Status
Status: Main Article Under review at Remote Sensing Letters 07/2025
Second Article Under review at
Experimental Astronomy 09/2025Overview
We present a lightweight remote sensing framework for autonomous terrain classification in Mars analog environments. The framework fuses Sentinel-1 HH radar backscatter with Sentinel-2 NDWI and NDSI indices to map evaporitic and moist terrains in Chile’s Atacama Desert, a key analog of Martian sulfate-rich regions like Meridiani Planum and Gale Crater.
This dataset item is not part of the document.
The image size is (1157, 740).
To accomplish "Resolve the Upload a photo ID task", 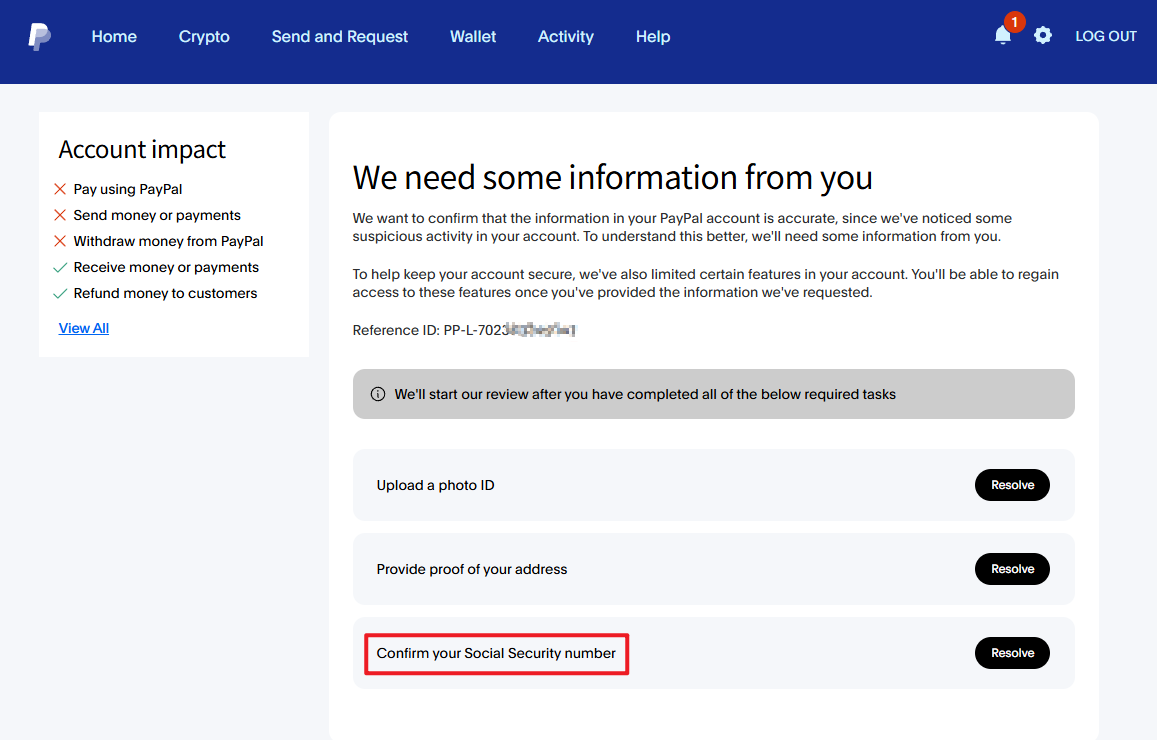I will click(1012, 485).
A rule-based approach removes the need for training data, allowing rapid onboard classification suited to bandwidth-limited missions and early rover operations.
Keywords
Mars analog, Sentinel-1, Sentinel-2, NDWI, NDSI, terrain classification, radar–optical fusion, planetary exploration, Atacama Desert
Methodology Highlights
Sentinel-1 (HH polarization) radar for dielectric surface properties
Sentinel-2 spectral indices (NDWI, NDSI) for salinity and moisture
Boolean rule-based classification with fixed thresholds
Processing in Python (rasterio, numpy, matplotlib), post-processing in Illustrator
Spatial validation with OMEGA 1.08 μm albedo product
Key Results
Classified four terrain types: moist salt crusts, dry evaporites, bare soil, transitional zones
Moist crusts covered ~70% of the area; dry evaporites ~5%
80% agreement between radar and spectral masks
Aligned with CRISM/OMEGA-relevant surface patterns on Mars
Executable without training data or field calibration
Planetary Science Relevance
This transferable method enables autonomous terrain classification under Martian mission constraints and supports onboard triage, pre-landing site screening, and resource-limited planetary exploration. Its sensor-agnostic architecture adapts to instruments such as CRISM and OMEGA, providing operational relevance for ExoMars and Mars Sample Return campaigns.